2013’s Best: Gravity

One of my guilty pleasures is a film starring Sandra Bullock titled Two Weeks Notice (2004) and for this reason I am compelled to watch most films with her in the lead role… that is until she became ridiculous with The Lake House (2005) and I really did not enjoy The Blind Side (2009). Call me heartless, but it was predictable and I, personally, believed Meryl Streep was perfection (as per usual) in Julie & Julia… or at least more perfect than Bullock’s Oscar “worthy”/winning performance. However, this year I believe Sandra Bullock redeemed herself in Gravity (2013), which is one of the best films to watch this year.

I heard mixed reviews of this film. “Filmies”, as I call them, were impressed by the cinematography, editing, and special effects… but many felt the plot left a lot to be desired or went overboard with suspense. I felt the film was about much more than techniques and plot. I know I’m notorious for focusing on the importance of plot, but the underlying themes and messages of Gravity were poignant and stuck with me for a number of hours. The importance of the film can be summed up in two scenes. There will be spoilers.
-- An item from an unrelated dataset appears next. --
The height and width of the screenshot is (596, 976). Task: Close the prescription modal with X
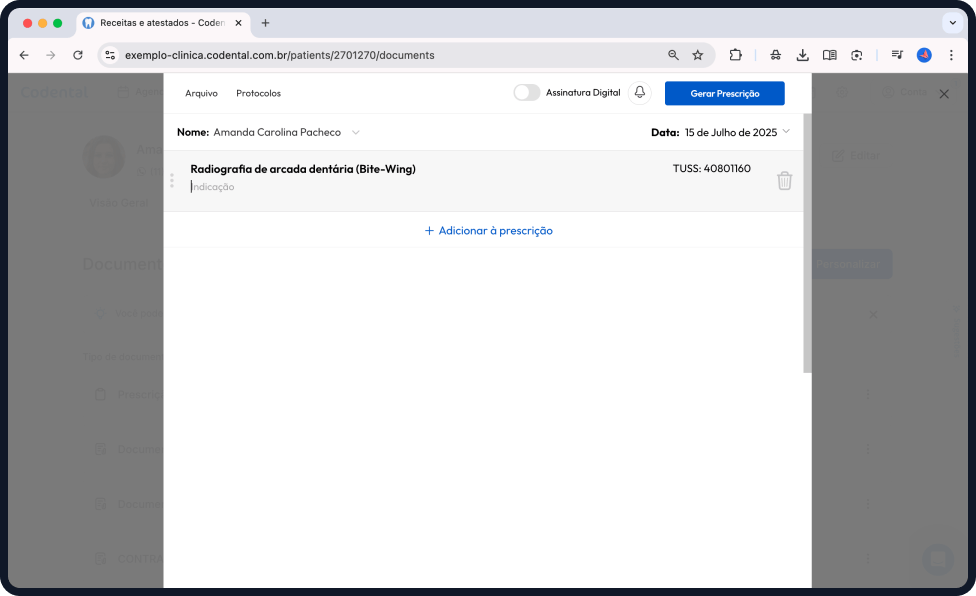[943, 94]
The first scene worthy of awe takes place after Bullock’s character, Dr. Ryan Stone, reaches the International Space Station reliant upon the remaining oxygen expelled from the tank into her suit until the spacecraft can accommodate without the space suit. As she is close to passing out from the carbon dioxide intake, she quickly removes her suit and is vulnerable in a similar fashion to Ellen Ripley in Alien (1976) with skin-tight undergarments. Instead of a controversial sexually objectifying shot, Alfonso Cuarón captures Bullock from the side as she slowly curls into a fetal position and floats like an embryo in the womb.
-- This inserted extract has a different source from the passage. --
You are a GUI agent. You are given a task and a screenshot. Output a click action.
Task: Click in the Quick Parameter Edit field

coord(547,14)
sandra-bullock-gravity-fetal

Comparable to Alien, the space station (and other spacecrafts) act as a mother figure. Motherhood has taken the back seat in Ryan’s life as she lost her daughter accidentally. The tragedy set her behind and regressed her into a childlike fear of taking on the world. Though she is successful in her career, she is incapable of trusting herself and relies on orders from others. Her isolation and reliance upon the “mothership” is referenced in the shot of Ryan in the “womb.”

At the conclusion, she is able to break through the atmosphere and experience rebirth where gravity reminds her of the capabilities she once had to stand on her own two feet. She is finally able to overcome the loss of her daughter as she accepts death could have been her reality in this suspenseful situation and that accidents happen. Ryan’s rebirth takes place with the close-up shot of Bullock’s feet gripping the sand as she remembers how to walk. Bullock redeems herself as an actress and I am so pleased to see such a strong female character emerge on the big screen. Hopefully her character will inspire a “rebirth” of admirable women learning to accept what they cannot change, pushing forward, and thriving individually.